(Data records)

· · · ·

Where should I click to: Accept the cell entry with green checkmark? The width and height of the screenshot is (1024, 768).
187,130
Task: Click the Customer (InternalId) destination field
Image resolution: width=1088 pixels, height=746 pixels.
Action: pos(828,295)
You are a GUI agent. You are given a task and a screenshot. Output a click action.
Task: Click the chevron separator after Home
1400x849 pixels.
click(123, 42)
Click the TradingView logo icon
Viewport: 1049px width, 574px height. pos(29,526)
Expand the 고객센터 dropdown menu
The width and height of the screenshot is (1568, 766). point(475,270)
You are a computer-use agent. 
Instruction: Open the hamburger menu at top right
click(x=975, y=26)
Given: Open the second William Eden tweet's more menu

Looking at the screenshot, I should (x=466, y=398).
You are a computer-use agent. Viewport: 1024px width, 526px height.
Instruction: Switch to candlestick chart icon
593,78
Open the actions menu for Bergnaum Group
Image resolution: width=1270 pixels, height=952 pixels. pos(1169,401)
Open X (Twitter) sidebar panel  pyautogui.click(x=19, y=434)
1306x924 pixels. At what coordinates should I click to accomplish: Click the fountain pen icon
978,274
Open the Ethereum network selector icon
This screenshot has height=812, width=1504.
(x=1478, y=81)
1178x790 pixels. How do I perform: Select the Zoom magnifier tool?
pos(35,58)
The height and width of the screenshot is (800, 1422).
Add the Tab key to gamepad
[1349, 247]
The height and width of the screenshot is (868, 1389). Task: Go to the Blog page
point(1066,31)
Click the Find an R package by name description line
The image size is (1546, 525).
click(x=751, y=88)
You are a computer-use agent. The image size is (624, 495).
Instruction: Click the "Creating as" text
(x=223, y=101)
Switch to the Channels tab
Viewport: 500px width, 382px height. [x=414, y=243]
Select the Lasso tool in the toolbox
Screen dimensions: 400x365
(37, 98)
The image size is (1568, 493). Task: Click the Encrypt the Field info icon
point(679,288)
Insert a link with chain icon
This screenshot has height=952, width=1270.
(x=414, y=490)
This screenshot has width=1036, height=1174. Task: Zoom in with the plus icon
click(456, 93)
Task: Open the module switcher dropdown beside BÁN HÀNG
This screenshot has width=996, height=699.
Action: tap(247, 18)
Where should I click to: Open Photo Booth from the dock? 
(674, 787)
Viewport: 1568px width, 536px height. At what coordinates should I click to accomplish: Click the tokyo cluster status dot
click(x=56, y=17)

· · · ·

AIM OF THE EXERCISE: Please retype every line of the data above precisely as it appears.

TASK OUTPUT:
Where should I click to: Accept the cell entry with green checkmark? The width and height of the screenshot is (1024, 768).
187,130
Task: Click the Customer (InternalId) destination field
Image resolution: width=1088 pixels, height=746 pixels.
Action: pos(828,295)
You are a GUI agent. You are given a task and a screenshot. Output a click action.
Task: Click the chevron separator after Home
1400x849 pixels.
click(123, 42)
Click the TradingView logo icon
Viewport: 1049px width, 574px height. pos(29,526)
Expand the 고객센터 dropdown menu
The width and height of the screenshot is (1568, 766). point(475,270)
You are a computer-use agent. 
Instruction: Open the hamburger menu at top right
click(x=975, y=26)
Given: Open the second William Eden tweet's more menu

Looking at the screenshot, I should (x=466, y=398).
You are a computer-use agent. Viewport: 1024px width, 526px height.
Instruction: Switch to candlestick chart icon
593,78
Open the actions menu for Bergnaum Group
Image resolution: width=1270 pixels, height=952 pixels. pos(1169,401)
Open X (Twitter) sidebar panel  pyautogui.click(x=19, y=434)
1306x924 pixels. At what coordinates should I click to accomplish: Click the fountain pen icon
978,274
Open the Ethereum network selector icon
This screenshot has height=812, width=1504.
(x=1478, y=81)
1178x790 pixels. How do I perform: Select the Zoom magnifier tool?
pos(35,58)
The height and width of the screenshot is (800, 1422).
Add the Tab key to gamepad
[1349, 247]
The height and width of the screenshot is (868, 1389). Task: Go to the Blog page
point(1066,31)
Click the Find an R package by name description line
The image size is (1546, 525).
click(x=751, y=88)
You are a computer-use agent. The image size is (624, 495).
Instruction: Click the "Creating as" text
(x=223, y=101)
Switch to the Channels tab
Viewport: 500px width, 382px height. [x=414, y=243]
Select the Lasso tool in the toolbox
Screen dimensions: 400x365
(37, 98)
The image size is (1568, 493). Task: Click the Encrypt the Field info icon
point(679,288)
Insert a link with chain icon
This screenshot has height=952, width=1270.
(x=414, y=490)
This screenshot has width=1036, height=1174. Task: Zoom in with the plus icon
click(456, 93)
Task: Open the module switcher dropdown beside BÁN HÀNG
This screenshot has width=996, height=699.
Action: tap(247, 18)
Where should I click to: Open Photo Booth from the dock? 
(674, 787)
Viewport: 1568px width, 536px height. At what coordinates should I click to accomplish: Click the tokyo cluster status dot
click(x=56, y=17)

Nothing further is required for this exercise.